§ **ACTION ITEM**: Beginning with the line where "Image resolution: width=2212" appears, set down each line exactly until the records below end, and omit the pictures.

§ **INPUT MATERIAL**:
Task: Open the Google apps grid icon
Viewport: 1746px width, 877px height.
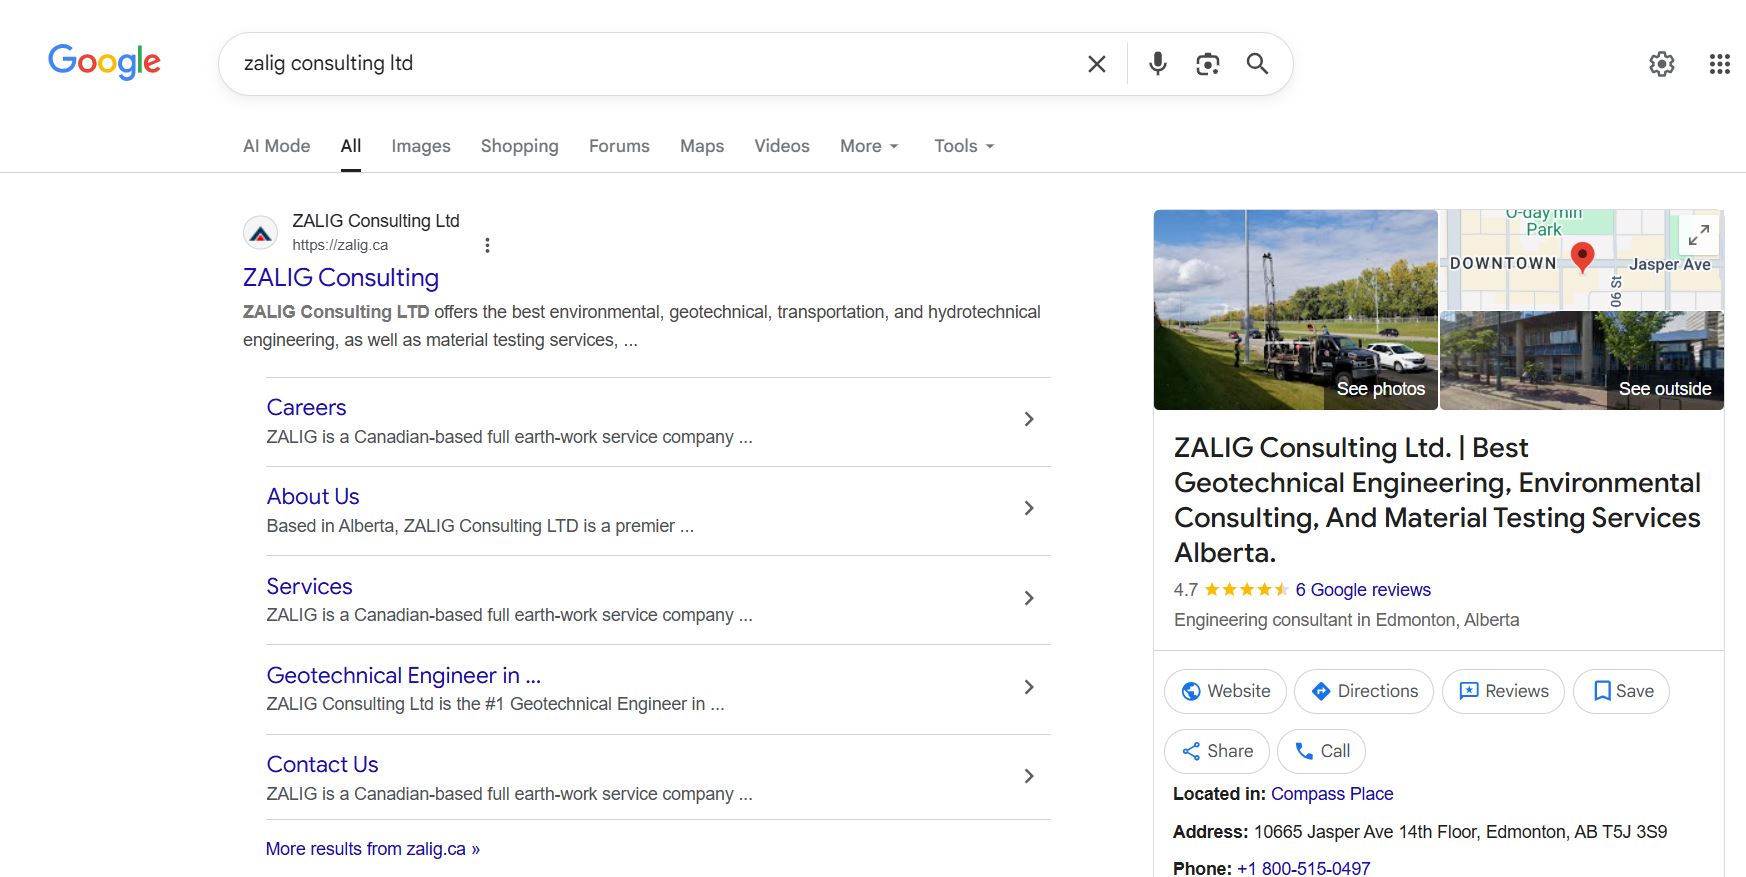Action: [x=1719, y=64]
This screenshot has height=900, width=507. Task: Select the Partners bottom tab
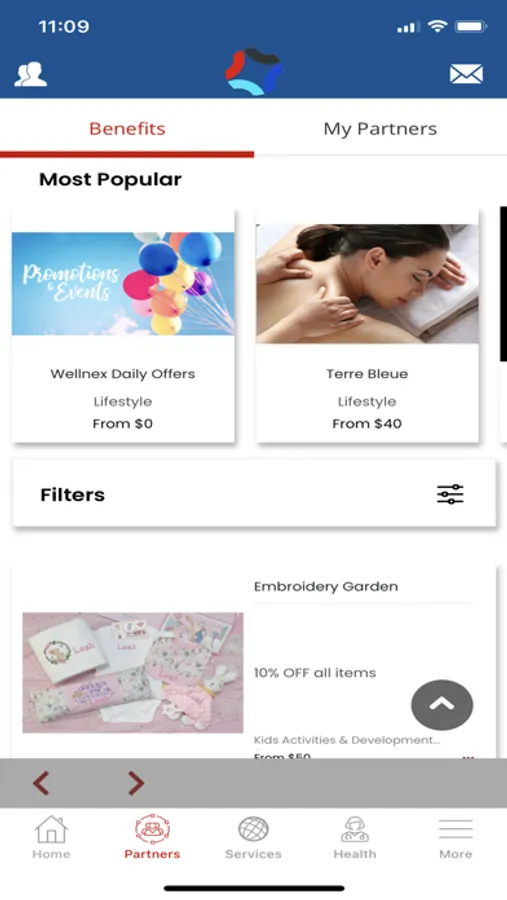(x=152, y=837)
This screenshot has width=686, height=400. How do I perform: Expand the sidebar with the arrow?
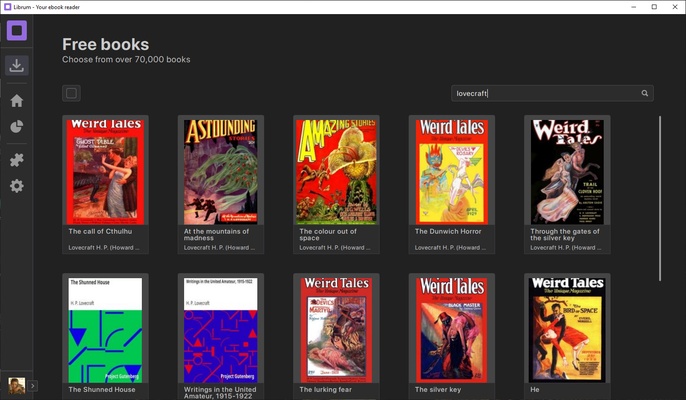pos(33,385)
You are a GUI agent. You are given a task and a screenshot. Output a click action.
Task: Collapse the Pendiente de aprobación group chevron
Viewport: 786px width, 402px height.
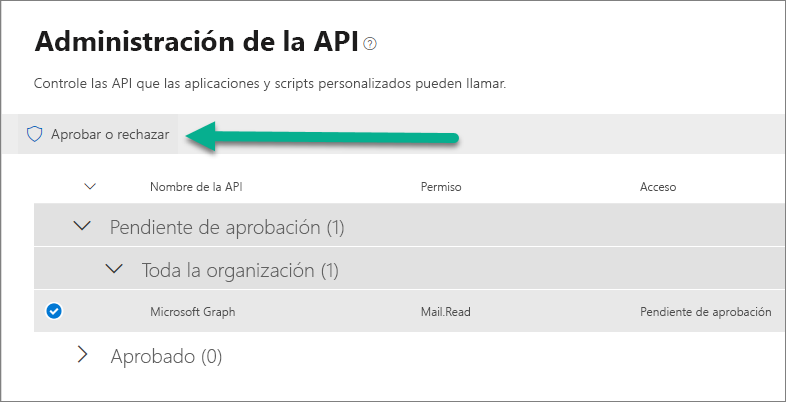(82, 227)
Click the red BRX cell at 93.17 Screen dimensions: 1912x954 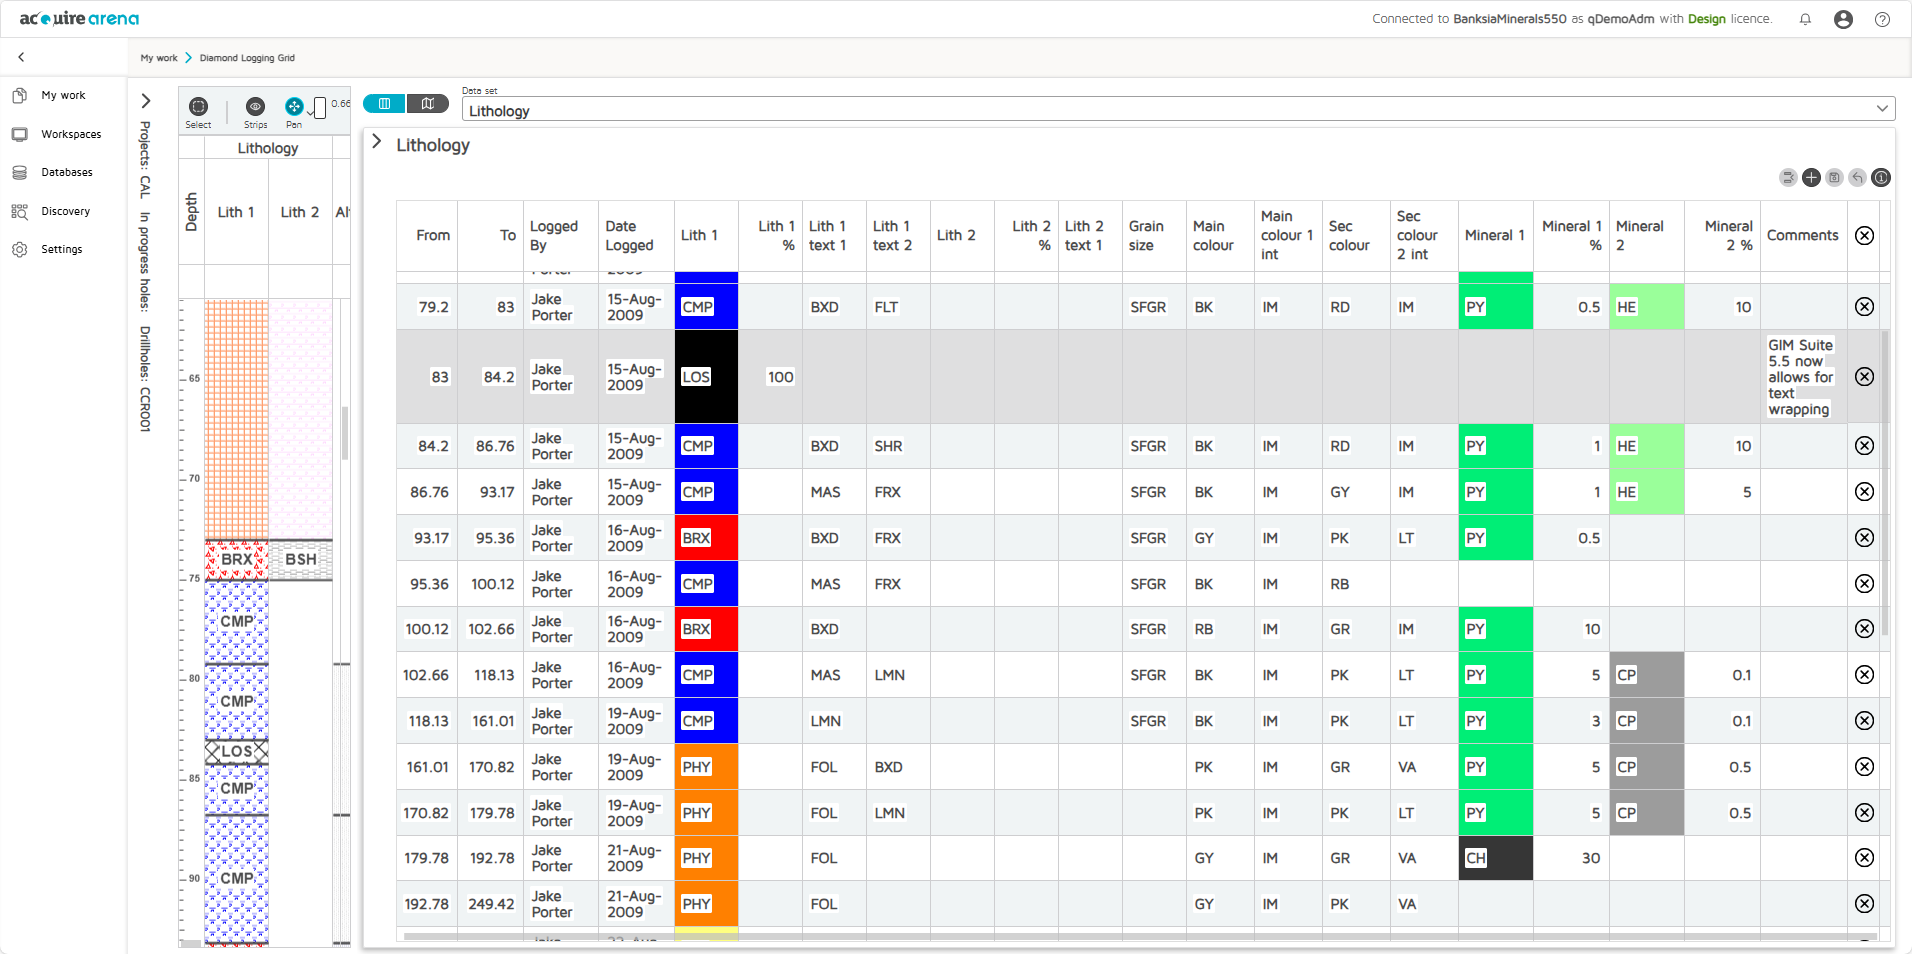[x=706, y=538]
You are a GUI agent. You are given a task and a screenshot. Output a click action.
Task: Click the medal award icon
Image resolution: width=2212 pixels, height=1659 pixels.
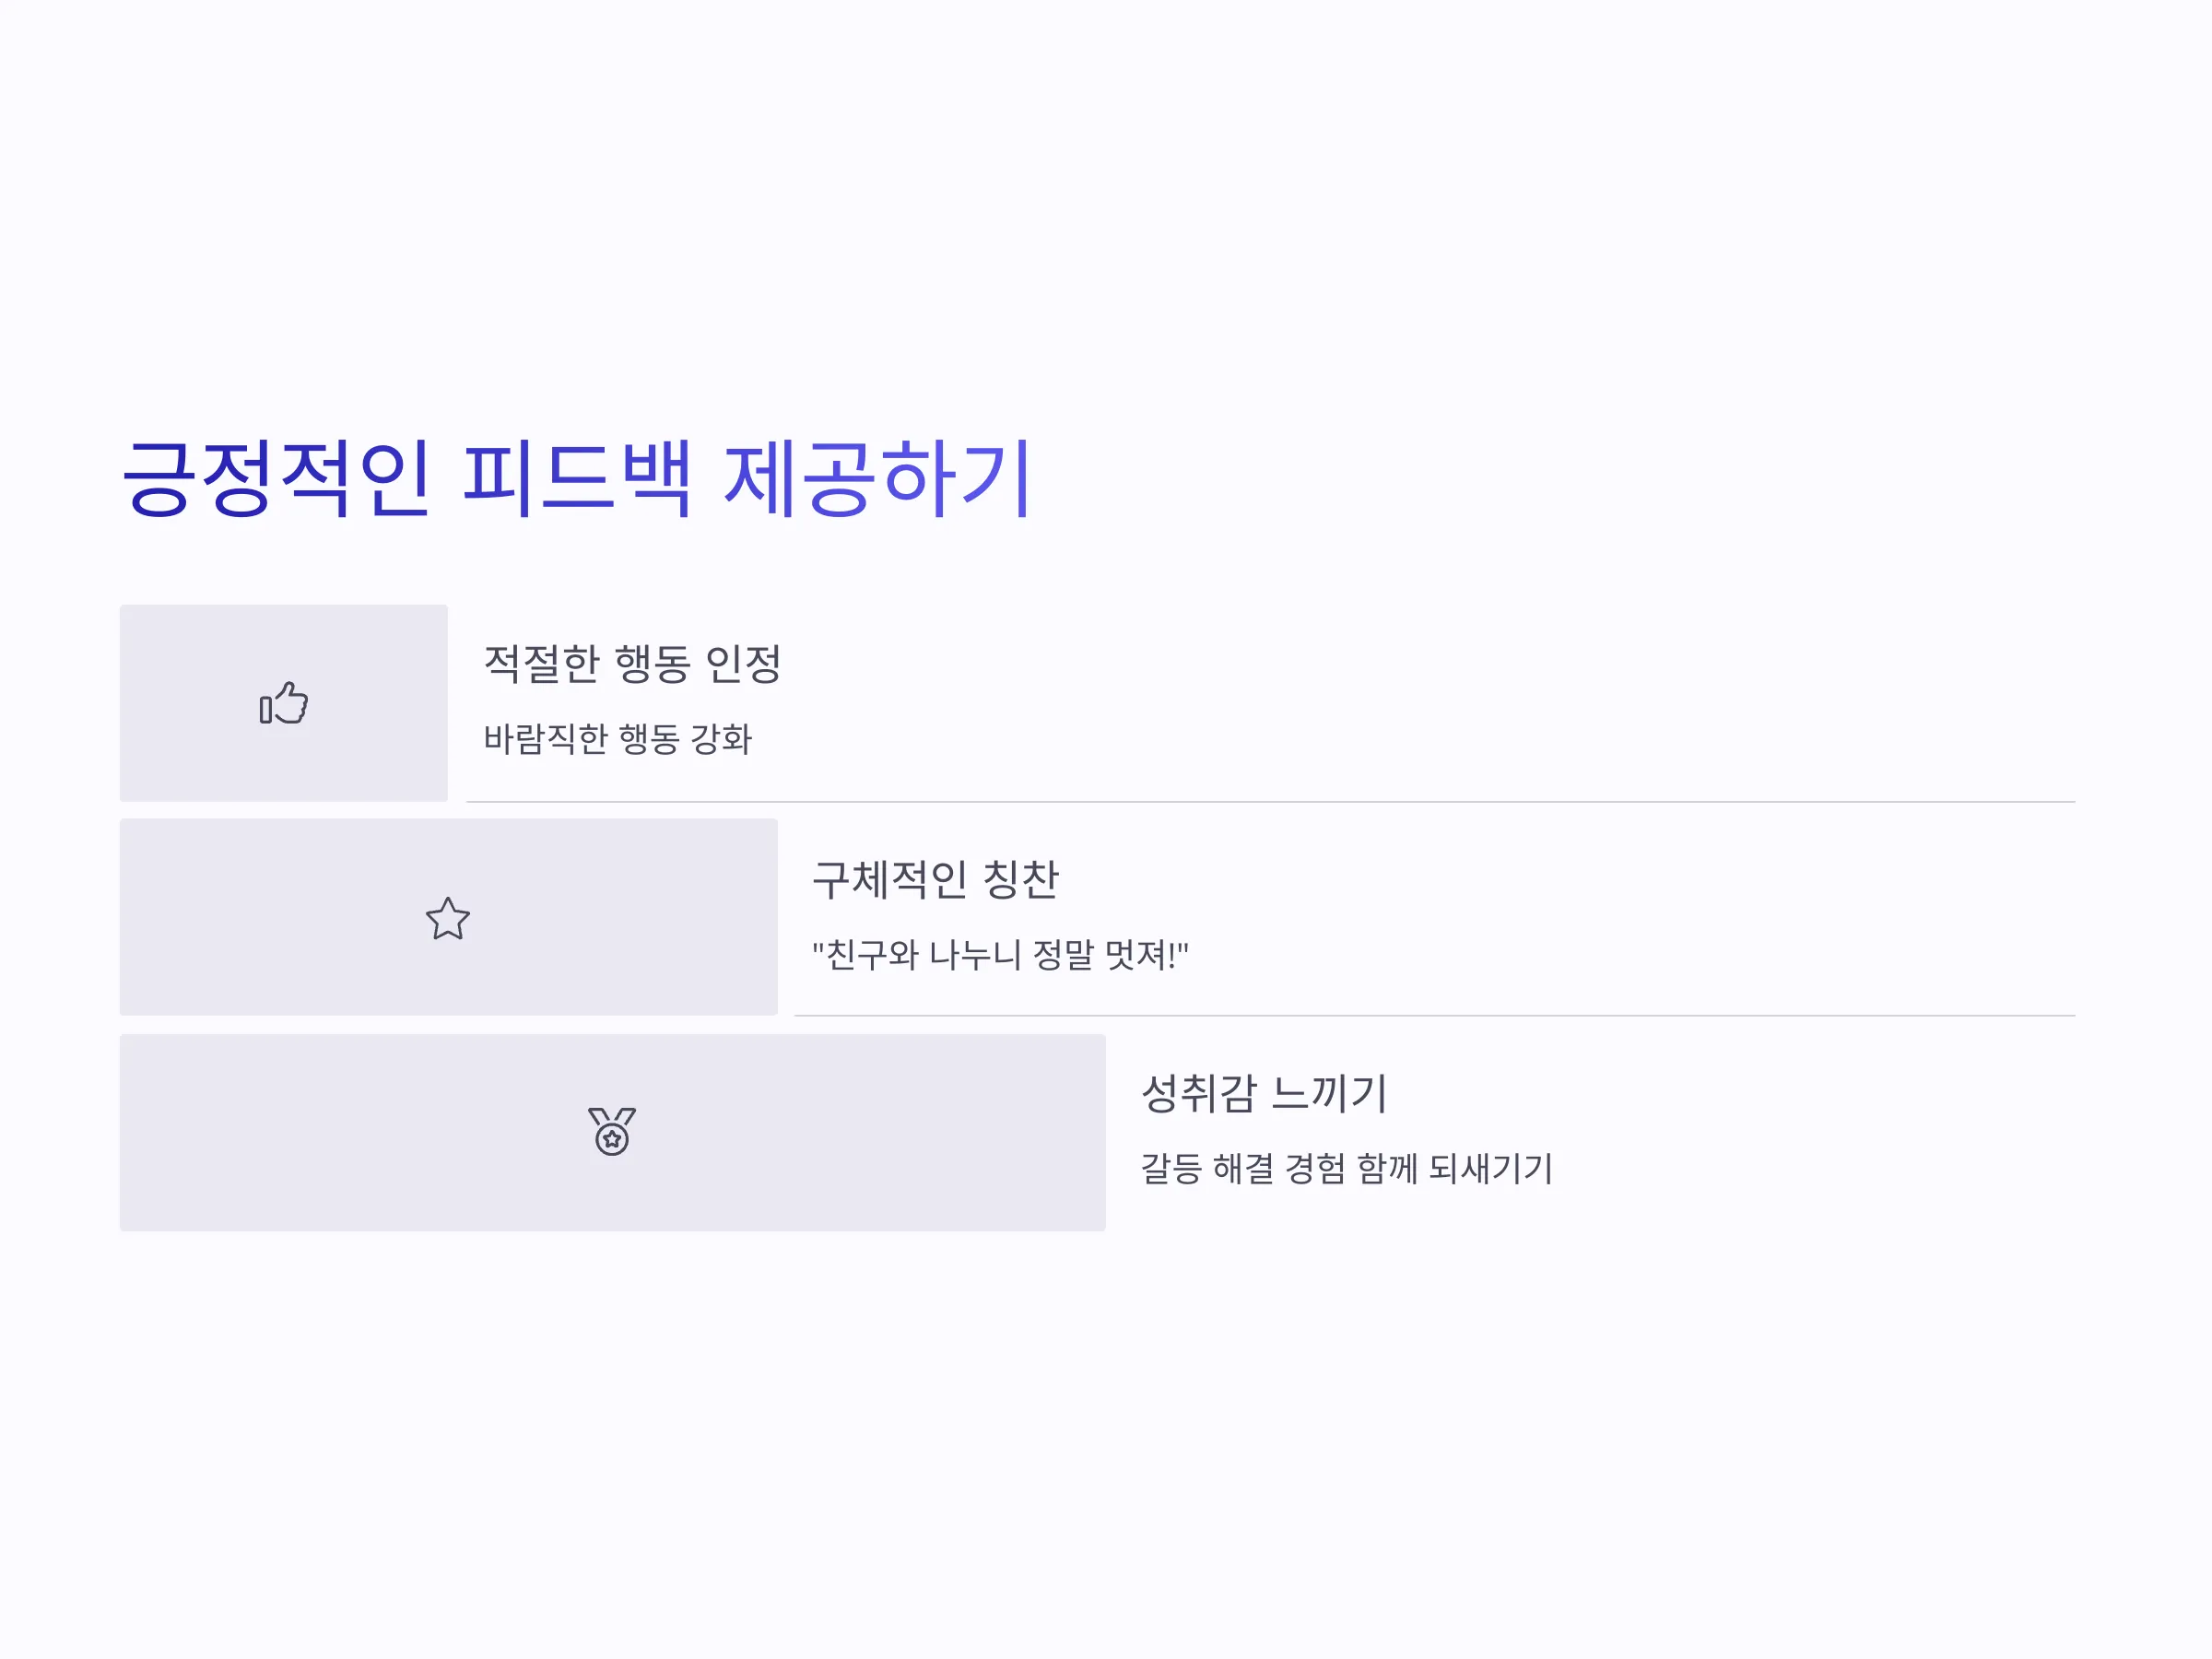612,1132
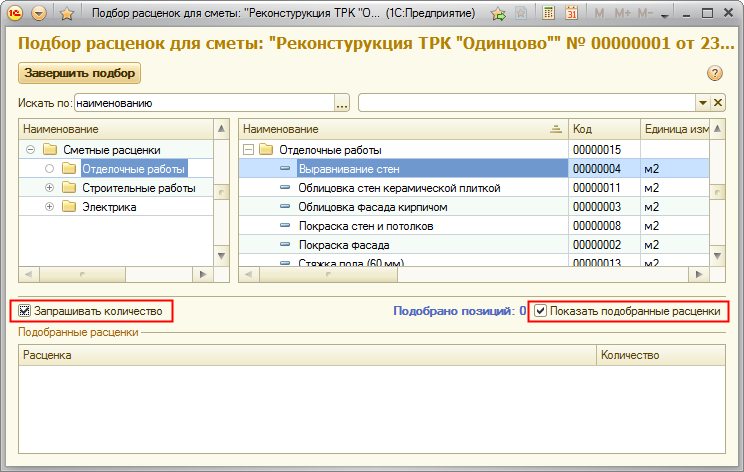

§ **RESULT OF THIS TASK**:
Image resolution: width=2212 pixels, height=1659 pixels.
612,1132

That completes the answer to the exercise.